31 août - 3 septembre 2010 à Bordeaux

 
 
 

Marc Lavielle (INRIA Saclay)

The SAEM algorithm: a powerful stochastic algorithm for population pharmacology modeling transparents

In order to evaluate a drug's impact, trial researchers must confront the need to model biological phenomena that evolve over time and present a high level of inter-individual variability. These highly variable systems are depicted by so called non-linear mixed effect models, often defined by systems of differential equations and for which it is particularly hard to estimate their numerous parameters. For 30 years now, pharmacologists wanting to interpret their clinical trials in preparation for market release applications have been using software programs that employ model linearization. This solution, however, raises major practical problems.
The SAEM algorithm is a stochastic approximation version of the EM algorithm for maximum likelihood estimation in the context of incomplete data models.
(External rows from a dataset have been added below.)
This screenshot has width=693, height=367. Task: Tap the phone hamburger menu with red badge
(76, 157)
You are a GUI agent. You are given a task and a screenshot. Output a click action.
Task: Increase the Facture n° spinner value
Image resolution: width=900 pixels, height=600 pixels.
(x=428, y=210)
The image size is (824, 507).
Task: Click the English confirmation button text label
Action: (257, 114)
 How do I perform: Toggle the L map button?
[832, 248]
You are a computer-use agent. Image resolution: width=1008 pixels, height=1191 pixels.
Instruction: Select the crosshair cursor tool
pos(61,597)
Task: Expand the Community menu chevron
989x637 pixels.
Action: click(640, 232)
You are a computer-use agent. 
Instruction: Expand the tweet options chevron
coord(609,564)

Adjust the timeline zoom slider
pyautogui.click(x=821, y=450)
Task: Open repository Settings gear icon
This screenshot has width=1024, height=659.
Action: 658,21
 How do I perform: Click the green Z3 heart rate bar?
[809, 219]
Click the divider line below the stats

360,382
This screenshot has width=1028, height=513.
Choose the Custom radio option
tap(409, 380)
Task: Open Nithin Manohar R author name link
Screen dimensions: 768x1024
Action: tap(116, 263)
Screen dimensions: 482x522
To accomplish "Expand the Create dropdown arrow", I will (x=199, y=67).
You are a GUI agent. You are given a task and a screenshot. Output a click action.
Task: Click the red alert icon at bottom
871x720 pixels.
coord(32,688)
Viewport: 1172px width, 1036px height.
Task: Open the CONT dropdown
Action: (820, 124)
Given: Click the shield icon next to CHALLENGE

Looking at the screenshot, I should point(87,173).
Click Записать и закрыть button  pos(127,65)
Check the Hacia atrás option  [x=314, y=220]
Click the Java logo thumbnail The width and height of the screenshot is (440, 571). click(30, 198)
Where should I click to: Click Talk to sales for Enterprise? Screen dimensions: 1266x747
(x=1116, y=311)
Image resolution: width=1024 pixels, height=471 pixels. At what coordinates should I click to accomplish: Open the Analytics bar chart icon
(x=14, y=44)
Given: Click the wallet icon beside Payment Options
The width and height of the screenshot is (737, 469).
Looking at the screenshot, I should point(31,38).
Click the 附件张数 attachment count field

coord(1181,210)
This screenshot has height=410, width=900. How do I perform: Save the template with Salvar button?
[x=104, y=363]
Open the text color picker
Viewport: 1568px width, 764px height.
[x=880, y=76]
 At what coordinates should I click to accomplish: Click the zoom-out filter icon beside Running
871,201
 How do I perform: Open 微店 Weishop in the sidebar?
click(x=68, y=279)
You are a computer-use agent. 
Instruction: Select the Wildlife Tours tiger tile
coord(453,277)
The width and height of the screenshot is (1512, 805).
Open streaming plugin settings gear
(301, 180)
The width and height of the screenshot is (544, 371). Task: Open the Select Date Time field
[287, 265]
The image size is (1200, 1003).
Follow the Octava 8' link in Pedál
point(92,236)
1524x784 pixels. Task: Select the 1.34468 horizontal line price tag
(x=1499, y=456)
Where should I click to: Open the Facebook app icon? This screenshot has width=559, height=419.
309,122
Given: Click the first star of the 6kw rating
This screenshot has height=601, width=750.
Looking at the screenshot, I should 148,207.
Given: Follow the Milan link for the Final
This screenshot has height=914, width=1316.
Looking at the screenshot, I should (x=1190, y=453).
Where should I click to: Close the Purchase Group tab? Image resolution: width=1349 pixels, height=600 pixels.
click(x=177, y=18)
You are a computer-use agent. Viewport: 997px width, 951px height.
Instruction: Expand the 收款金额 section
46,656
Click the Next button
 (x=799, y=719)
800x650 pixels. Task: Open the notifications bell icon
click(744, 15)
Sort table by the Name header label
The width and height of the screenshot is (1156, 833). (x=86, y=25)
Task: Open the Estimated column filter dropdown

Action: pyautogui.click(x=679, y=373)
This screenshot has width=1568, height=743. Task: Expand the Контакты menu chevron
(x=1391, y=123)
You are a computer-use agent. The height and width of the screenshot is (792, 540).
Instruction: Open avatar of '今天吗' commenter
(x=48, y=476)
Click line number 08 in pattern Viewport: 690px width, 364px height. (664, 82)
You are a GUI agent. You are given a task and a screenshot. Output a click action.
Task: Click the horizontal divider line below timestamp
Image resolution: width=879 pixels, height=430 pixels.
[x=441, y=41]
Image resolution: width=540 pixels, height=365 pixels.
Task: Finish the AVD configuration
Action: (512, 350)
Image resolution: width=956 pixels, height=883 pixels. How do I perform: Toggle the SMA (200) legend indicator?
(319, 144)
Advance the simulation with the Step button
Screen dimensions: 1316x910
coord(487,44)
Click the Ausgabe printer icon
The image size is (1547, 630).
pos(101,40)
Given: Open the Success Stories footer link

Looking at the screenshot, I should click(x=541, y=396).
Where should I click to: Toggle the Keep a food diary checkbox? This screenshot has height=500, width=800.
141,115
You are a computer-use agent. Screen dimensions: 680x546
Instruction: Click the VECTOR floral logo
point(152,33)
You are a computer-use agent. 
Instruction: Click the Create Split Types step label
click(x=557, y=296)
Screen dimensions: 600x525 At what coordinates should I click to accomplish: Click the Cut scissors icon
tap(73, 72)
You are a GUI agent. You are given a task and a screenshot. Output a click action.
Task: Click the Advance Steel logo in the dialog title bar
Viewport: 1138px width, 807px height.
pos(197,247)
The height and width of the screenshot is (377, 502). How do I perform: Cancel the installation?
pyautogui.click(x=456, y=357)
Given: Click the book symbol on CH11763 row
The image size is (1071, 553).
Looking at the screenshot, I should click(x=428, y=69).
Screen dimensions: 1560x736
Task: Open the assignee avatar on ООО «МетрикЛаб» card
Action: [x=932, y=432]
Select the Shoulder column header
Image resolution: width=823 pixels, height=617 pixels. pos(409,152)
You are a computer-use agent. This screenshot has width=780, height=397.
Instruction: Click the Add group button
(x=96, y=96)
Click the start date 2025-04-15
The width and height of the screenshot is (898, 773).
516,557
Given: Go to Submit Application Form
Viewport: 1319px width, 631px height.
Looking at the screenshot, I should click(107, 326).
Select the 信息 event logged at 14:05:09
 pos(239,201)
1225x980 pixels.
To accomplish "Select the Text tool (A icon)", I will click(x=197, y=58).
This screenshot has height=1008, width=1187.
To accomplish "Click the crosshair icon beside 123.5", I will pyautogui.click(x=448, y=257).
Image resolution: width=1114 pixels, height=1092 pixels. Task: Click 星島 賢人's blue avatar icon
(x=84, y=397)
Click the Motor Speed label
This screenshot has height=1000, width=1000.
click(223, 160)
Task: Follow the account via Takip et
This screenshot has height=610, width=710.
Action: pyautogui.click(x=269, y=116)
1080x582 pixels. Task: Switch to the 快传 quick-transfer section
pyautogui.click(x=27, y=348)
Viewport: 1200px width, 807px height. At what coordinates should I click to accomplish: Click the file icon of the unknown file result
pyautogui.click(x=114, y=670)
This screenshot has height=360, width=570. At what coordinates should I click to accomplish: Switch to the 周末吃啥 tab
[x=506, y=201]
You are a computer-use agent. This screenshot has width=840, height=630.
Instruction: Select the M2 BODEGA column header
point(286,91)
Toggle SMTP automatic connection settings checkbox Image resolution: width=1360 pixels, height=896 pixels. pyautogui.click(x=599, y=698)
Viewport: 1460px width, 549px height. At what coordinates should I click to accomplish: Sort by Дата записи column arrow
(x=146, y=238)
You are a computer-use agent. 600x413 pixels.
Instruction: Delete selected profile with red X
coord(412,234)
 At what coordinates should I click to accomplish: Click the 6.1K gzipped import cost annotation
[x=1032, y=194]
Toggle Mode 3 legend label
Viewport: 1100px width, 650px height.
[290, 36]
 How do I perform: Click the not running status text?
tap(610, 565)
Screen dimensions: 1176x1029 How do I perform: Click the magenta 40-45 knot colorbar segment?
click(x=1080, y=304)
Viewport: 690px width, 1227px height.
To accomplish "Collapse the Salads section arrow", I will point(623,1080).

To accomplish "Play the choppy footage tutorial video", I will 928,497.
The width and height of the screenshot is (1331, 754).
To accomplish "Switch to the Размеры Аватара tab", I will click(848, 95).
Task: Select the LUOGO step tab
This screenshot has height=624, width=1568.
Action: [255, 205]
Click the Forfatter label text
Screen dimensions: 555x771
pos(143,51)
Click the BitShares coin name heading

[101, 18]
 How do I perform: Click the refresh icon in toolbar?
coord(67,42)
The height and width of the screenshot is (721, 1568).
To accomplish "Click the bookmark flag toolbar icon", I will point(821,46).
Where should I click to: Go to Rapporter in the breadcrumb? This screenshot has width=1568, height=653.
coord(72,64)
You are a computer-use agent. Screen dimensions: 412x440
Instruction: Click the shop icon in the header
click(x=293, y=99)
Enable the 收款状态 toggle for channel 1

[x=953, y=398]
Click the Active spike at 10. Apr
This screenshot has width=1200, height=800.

During the last years, this stochastic algorithm has demonstrated very good practical properties for many complex applications in the framework of non-linear mixed effect models: pharmacokinetics-pharmacodynamics, viral dynamics, glucose-insulin, epilepsy. SAEM combined with MCMC and Simulated Annealing is few sensitive to the initial guess and it is fast.
SAEM was first implemented in the MONOLIX software (http://software.monolix.org). Having started out initially just as a modest piece of code, MONOLIX has developed significantly over the years and is now widely used both by people in academic research as well as those in the industry itself. Furthermore, SAEM now becomes a reference algorithm in the field of population pharmacology modeling. This stochastic algorithm is now available in NONMEM (the gold standard in this field) and was recently implemented in Matlab.
I will present in this talk several extensions of the SAEM algorithm for complex models: mixed models defined with ordinary or stochastic differential equations, mixed hidden Markov models.